# German Site



## werdna (Mar 15, 2005)

http://www.einrichtungsbeispiele.de/index.php?lid=0&uid=737 how did this person accoplish this any help woith aquatic planst would be nice


----------



## werdna (Mar 15, 2005)

or
http://www.einrichtungsbeispiele.de/index.php?lid=0&uid=949
http://www.einrichtungsbeispiele.de/index.php?lid=0&uid=1311
http://www.einrichtungsbeispiele.de/index.php?lid=0&uid=1229

any of theese


----------



## werdna (Mar 15, 2005)

http://www.einrichtungsbeispiele.de/index.php?lid=0&uid=1221
http://www.einrichtungsbeispiele.de/index.php?lid=0&uid=1217
http://www.einrichtungsbeispiele.de/index.php?lid=0&uid=1182

all these sweet pics i have to go


----------



## werdna (Mar 15, 2005)

http://www.einrichtungsbeispiele.de/index.php?lid=0&uid=1167
http://www.einrichtungsbeispiele.de/index.php?lid=0&uid=1151
http://www.einrichtungsbeispiele.de/index.php?lid=0&uid=1043
http://www.einrichtungsbeispiele.de/index.php?lid=0&uid=1049
those are the one i am most awed about only half way through and PO bc my tank will nvr look like this any

help with plants would be grateful


----------



## DiPpY eGgS (Mar 6, 2005)

There is a ton of info on these forums, at aquaticplantcentral.com, and all over the internet..

But to have a tank like those, you need things such as:
High lighting
fine substrate, or plant substrate
pressurized CO2 
fertilizers, and enough knowledge on how to dose them.

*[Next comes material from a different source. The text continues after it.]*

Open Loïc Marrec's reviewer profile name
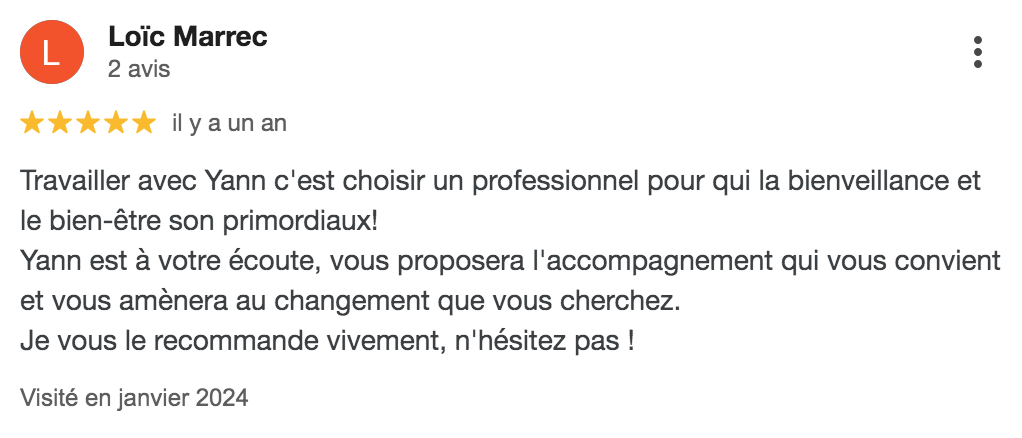 [187, 38]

Where do you want to start?? Here is a tank I like alot... enjoy!


----------



## elTwitcho (Jun 22, 2004)

I think the biggest component in setting up a tank like that is experience so you know how the plants are going to grow in. Those guys have usually chosen EXACTLY the correct plant for each specific spot, and it really really shows. The basics like high light, proper nutrients and CO2 are obvious, but less subtle things like knowledge of the plants in the aquarium are going to go a long way as well.


----------



## channafreak (Mar 27, 2004)

A lot of knowledge and elbow grease. Meticulous testing and dosing. I like this tank a lot. Its one of the most thought out dutch setups I have ever seen with a wide color range.


----------



## werdna (Mar 15, 2005)

ya that tank is pretty sweet


----------



## jackburton (Nov 25, 2003)

my tank is well on the way to becoming a fully planted one with lots of lush green plants iam still waiting to get a few more really nice ones also got some tropical lillys coming ill take some pics in a min but my camara doesnt do it justis :rasp:


----------



## jackburton (Nov 25, 2003)

here are some pics little more work to be done and iam getting my co2 cannister next saturday..

cam does it no justice

1 is left side 
2 middle 
3 right side


----------



## Zesty (Sep 17, 2004)

^Do you know what kind of plan the last one is? I really like it. Especially if it grows as easily as you say.

What kind of lighting do you have?


----------